Wyeth learned the medium from a former pupil, Peter Hurd. Hurd also taught the method to Andrew Wyeth, who used it with great success in the very realm that continued to deny his father entry. It must have been a humbling discovery for the elder Wyeth to find that he could only make viable fine art by giving up on his modernist ambitions and painting in a manner resembling his son’s. Nevertheless, Dark Harbor Fishermen (1943) is a commanding work. Boaters sidle up on one another. One of the craft is full of fish that glimmer against the night-time waters. A fisherman scoops them into a basket held by his colleague as an open-mouthed gull sweeps in from the side like a bird of prey. Given another decade or two to work like this, how might Wyeth’s path have turned out? Would he have found a way to a wholly original, full-force voice, not only within American painting, but the Wyeth clan itself? We’ll never know, because in 1945 the car he was driving was clobbered by a train.

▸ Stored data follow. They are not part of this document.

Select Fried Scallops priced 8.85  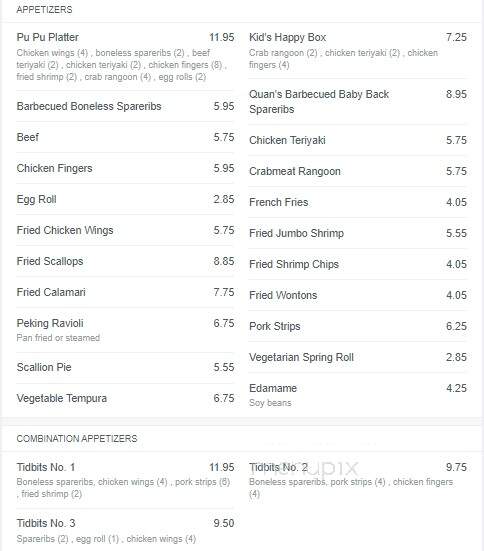[x=125, y=261]
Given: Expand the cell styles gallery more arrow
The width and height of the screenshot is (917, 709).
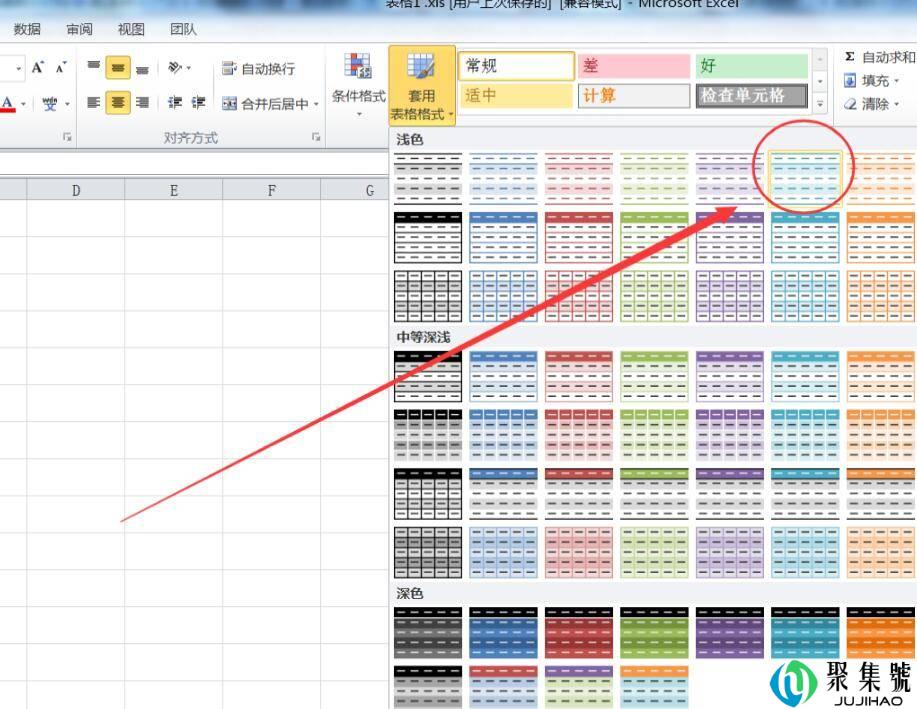Looking at the screenshot, I should tap(820, 103).
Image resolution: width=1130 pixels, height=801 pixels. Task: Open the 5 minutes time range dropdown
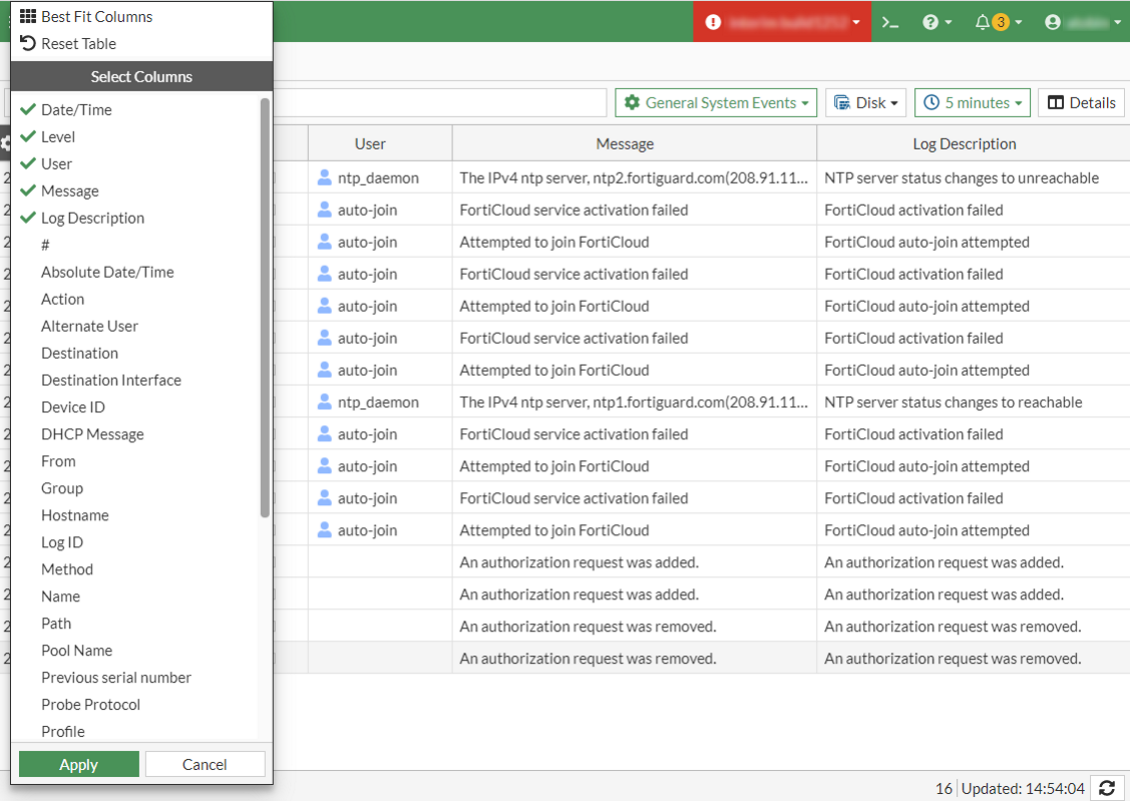[x=973, y=103]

This is the buried story here: how a great illustrator tried to reinvent himself as a proper painter, broke through by falling down the side of the creative impasse that he had been scaling for a couple of frustrating decades, and got cut off just as he was starting to get somewhere. But it’s not the story that the curator wants to tell. Wall labels throughout the exhibition are divided in two. On the left reads the usual wall-label stuff. The right sides have been given over to commentary from people who seem never to have thought about Wyeth until prompted. On the Mohicans endpaper, one of them opines, “Here is a white man standing next to two subservient Native Americans . . . the man standing in the boat with the gun, surveying the land that he feels is his, that he feels he has taken and it belongs to him now. It may be called The Last of the Mohicans but it’s not about them at all. It’s about taming and conquering.” Actually, in James Fenimore Cooper’s story, the man with the gun put himself in mortal danger to protect his two Native friends, but why let total ignorance of the subject interfere with projections of racism?
Speaking of projections, another commenter says that a sign depicted in the lower right corner of the Herring Gut seascape “tell[s] people where they are, but the sign doesn’t say Pesamkuk. There is no trace of the indigenous people here. It was reimagnined in white supremacy.” That “sign” is the window on the side of a house and it “says” some daubs of mauve and violet.
Most dismaying are the remarks on Dark Harbor Fishermen. “When you see an illustration, you place yourself in it. Are you going to be a seagull? Or the man shoveling the fish? . . . Are you going to identify yourself as a strong white man? Identifying with a figure like that is self-destructive because the ideas are detrimental to you if you’re a black person or a woman. Yet those are the figures you’re given to identify with.” Welcome to contemporary progressivism, where you will injure yourself if you’re black and identify with a white person in a picture, but if you want to pretend that you’re an opportunistic waterfowl, go right ahead.
No doubt, someone thought of these remarks as “new perspectives” on the artist, but they are perspectives from which he is barely in view. I’m no closer to deciding whether genius might mislead its possessor. But this exhibition, in its disdain to identify with N. C. Wyeth, shows that incuriosity and self-righteousness will mislead you every time.